### GIVEN INSTRUCTION
Count the lines in the rows below that contain the word "answer". Reply with the number alone.

### THE RECORDS
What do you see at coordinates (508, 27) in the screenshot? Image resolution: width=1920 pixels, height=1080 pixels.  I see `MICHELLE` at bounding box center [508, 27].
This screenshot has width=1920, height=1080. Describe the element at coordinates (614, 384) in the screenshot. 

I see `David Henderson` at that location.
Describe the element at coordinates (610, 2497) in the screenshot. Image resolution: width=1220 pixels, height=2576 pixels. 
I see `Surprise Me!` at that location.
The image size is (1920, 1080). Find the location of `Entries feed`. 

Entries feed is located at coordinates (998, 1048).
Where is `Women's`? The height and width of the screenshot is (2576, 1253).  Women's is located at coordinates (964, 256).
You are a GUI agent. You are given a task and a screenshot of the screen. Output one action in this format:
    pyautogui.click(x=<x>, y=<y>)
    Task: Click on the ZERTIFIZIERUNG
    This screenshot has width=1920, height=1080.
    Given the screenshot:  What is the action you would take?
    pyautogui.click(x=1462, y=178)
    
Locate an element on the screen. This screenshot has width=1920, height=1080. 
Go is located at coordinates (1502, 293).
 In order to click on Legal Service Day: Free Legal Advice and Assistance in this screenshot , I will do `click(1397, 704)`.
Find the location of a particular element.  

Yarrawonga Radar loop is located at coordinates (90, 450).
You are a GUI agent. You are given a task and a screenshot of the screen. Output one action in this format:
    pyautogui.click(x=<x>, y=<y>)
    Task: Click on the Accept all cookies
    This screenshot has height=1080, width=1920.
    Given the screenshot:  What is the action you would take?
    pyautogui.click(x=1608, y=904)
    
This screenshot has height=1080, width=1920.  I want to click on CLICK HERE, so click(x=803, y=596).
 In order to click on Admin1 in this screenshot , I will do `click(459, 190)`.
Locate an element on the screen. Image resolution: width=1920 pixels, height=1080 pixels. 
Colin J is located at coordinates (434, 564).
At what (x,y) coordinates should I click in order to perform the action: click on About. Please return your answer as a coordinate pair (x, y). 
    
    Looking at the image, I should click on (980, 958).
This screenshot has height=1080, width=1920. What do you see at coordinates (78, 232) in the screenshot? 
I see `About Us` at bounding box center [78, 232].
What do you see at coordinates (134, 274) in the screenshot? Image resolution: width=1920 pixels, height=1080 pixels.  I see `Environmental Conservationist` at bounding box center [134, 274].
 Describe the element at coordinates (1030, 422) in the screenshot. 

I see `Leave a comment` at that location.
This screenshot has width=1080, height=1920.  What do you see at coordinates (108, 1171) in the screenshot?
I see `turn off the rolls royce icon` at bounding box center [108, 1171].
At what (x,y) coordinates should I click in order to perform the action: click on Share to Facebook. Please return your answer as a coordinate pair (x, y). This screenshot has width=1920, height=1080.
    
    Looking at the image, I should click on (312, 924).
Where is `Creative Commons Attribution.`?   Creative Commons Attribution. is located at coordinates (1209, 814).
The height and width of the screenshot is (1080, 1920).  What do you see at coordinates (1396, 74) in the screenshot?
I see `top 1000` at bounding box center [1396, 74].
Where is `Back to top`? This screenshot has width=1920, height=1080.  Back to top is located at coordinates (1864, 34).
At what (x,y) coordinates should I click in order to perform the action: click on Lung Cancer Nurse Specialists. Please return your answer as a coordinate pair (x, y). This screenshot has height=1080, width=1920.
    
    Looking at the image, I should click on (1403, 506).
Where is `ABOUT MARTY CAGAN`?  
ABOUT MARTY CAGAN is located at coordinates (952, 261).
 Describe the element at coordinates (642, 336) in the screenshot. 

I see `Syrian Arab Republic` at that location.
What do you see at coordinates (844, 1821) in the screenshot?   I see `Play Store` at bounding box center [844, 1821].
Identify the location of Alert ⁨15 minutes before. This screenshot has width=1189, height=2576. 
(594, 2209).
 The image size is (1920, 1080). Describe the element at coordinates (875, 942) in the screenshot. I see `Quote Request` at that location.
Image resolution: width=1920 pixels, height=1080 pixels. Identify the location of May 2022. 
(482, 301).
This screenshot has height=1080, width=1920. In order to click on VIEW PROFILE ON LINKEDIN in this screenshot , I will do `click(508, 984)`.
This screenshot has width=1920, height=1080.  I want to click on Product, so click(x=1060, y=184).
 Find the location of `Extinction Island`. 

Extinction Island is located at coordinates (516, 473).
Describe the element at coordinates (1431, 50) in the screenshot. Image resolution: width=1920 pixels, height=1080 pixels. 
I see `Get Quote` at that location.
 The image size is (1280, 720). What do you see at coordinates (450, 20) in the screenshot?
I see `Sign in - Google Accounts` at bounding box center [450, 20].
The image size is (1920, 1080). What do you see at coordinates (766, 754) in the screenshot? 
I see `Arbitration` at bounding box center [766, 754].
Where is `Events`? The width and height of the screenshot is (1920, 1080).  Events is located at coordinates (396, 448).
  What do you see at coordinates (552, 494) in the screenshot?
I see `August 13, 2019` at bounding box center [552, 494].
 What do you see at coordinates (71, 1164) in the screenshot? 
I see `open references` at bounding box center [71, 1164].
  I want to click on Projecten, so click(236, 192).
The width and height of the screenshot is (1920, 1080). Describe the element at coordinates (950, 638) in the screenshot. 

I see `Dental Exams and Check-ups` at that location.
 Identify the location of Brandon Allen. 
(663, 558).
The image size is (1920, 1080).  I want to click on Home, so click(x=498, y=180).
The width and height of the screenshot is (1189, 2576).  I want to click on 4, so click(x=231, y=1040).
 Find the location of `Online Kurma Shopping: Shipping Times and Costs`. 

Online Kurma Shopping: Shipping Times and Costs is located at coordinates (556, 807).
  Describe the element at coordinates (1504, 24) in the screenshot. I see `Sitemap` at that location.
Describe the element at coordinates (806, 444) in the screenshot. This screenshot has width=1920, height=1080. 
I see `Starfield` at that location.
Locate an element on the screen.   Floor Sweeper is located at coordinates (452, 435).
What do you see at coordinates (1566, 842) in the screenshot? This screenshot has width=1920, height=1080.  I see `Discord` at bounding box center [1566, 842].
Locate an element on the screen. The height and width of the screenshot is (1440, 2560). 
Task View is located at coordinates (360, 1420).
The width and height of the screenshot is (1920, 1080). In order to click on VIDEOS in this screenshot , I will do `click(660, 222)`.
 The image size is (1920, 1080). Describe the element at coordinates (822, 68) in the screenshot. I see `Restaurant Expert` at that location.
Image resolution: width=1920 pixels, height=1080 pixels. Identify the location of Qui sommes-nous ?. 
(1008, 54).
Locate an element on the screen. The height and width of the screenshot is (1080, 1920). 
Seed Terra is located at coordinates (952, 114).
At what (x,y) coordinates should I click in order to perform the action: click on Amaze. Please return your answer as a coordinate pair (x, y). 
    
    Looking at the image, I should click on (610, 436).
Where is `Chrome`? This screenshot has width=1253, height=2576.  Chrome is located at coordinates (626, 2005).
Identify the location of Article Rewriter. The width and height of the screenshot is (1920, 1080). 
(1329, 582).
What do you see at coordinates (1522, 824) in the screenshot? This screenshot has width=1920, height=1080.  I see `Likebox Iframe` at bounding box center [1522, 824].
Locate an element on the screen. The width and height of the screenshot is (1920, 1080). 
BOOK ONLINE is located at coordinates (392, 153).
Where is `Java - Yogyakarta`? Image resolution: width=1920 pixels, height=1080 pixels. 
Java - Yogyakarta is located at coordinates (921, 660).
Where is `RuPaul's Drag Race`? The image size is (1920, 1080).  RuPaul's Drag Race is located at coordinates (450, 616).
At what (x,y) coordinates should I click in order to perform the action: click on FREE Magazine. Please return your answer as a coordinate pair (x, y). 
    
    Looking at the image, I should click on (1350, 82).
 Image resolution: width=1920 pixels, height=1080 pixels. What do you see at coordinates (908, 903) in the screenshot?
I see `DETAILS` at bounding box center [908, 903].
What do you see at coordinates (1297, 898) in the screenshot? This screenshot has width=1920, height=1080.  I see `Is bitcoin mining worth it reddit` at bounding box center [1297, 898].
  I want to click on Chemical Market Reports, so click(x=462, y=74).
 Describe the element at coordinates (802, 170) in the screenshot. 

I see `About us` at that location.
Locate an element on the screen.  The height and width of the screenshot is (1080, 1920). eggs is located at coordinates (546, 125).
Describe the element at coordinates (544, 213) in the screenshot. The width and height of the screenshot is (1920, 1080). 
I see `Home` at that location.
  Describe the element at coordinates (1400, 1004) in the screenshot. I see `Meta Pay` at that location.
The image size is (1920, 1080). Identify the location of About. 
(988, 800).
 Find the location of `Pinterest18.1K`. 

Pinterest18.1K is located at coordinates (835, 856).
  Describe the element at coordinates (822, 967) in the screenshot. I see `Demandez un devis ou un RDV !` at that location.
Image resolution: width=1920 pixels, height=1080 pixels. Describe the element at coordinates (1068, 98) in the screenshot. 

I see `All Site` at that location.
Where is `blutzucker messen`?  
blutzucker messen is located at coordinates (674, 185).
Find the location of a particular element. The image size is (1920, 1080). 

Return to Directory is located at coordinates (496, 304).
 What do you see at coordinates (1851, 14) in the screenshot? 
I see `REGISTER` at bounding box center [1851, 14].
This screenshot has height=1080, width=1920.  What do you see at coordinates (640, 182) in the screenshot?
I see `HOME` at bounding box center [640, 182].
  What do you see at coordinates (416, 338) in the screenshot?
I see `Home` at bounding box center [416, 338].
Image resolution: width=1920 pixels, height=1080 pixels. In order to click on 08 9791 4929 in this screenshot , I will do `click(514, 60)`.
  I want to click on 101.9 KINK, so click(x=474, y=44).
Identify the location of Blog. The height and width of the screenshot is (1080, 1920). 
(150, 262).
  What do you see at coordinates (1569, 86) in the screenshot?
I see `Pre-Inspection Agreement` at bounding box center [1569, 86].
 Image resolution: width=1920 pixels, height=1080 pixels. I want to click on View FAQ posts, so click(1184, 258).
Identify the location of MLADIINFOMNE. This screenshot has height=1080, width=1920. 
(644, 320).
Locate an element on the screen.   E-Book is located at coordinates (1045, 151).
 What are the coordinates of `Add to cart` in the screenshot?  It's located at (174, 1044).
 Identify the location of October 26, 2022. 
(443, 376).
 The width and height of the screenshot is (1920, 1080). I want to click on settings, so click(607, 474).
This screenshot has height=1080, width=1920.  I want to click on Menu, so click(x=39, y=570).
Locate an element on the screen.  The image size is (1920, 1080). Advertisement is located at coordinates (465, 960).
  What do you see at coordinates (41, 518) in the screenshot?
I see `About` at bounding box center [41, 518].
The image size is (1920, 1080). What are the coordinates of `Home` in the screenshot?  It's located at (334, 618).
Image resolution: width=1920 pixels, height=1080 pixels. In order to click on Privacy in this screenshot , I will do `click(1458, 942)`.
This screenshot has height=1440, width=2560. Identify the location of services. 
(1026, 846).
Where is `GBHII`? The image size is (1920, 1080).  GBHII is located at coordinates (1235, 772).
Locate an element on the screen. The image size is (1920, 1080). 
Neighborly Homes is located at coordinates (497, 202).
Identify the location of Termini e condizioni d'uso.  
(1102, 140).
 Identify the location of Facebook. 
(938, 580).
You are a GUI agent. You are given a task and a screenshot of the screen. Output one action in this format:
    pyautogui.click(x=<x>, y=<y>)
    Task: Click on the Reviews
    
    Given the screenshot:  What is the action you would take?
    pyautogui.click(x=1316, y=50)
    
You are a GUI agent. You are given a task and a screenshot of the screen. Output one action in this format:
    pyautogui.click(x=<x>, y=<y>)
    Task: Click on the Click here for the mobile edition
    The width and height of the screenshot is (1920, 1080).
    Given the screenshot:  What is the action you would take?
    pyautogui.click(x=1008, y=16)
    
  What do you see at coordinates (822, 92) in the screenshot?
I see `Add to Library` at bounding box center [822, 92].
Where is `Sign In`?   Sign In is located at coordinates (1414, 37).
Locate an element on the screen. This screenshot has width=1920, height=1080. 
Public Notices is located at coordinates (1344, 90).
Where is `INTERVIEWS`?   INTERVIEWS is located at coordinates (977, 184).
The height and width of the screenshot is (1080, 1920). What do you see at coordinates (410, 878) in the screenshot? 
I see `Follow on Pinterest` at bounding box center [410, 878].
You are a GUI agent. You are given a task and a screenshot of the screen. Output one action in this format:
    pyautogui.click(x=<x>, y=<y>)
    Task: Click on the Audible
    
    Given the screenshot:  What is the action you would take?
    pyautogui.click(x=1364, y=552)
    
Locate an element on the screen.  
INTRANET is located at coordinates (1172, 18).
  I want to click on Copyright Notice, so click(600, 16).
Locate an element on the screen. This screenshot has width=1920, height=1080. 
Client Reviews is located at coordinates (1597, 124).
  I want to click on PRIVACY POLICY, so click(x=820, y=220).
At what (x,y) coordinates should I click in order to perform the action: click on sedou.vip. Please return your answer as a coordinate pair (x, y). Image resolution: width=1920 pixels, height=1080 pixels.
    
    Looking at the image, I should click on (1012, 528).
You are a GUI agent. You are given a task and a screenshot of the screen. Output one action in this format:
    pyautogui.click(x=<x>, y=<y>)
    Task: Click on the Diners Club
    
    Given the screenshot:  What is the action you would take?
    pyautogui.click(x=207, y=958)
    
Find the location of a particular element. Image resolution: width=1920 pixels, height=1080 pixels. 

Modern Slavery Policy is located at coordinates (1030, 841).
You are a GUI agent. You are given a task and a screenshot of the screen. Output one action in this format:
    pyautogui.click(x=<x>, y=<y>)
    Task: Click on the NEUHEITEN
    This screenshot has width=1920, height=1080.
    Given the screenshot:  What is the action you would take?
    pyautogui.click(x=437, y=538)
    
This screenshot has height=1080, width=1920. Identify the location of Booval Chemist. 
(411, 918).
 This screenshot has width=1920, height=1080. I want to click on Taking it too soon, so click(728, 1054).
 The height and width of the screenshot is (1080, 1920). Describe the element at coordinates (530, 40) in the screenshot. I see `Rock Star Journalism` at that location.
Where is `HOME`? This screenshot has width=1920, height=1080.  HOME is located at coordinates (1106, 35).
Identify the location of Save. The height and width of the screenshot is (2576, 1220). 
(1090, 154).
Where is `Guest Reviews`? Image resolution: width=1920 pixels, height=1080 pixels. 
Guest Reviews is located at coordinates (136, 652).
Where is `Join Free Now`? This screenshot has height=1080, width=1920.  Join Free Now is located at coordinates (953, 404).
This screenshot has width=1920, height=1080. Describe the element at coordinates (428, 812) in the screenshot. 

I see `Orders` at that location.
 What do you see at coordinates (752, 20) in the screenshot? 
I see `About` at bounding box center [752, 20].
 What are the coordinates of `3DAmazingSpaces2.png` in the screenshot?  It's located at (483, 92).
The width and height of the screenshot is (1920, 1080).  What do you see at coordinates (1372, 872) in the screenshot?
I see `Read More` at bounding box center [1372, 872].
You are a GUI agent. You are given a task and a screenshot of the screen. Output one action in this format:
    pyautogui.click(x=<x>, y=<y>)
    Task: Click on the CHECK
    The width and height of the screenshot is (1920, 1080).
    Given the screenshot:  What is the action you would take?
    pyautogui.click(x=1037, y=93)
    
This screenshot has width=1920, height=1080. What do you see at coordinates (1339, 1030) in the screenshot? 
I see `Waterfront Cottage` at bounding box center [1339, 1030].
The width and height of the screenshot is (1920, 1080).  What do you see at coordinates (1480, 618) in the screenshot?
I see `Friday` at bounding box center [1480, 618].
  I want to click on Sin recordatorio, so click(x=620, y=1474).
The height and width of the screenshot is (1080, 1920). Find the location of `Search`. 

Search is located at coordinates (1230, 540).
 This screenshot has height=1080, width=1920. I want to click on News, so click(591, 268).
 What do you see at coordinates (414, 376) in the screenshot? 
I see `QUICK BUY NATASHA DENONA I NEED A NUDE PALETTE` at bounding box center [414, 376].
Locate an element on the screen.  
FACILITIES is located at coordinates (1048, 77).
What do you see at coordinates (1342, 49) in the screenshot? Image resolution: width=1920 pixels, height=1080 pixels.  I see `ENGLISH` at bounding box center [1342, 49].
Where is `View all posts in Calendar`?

### SOLVED EXERCISE
6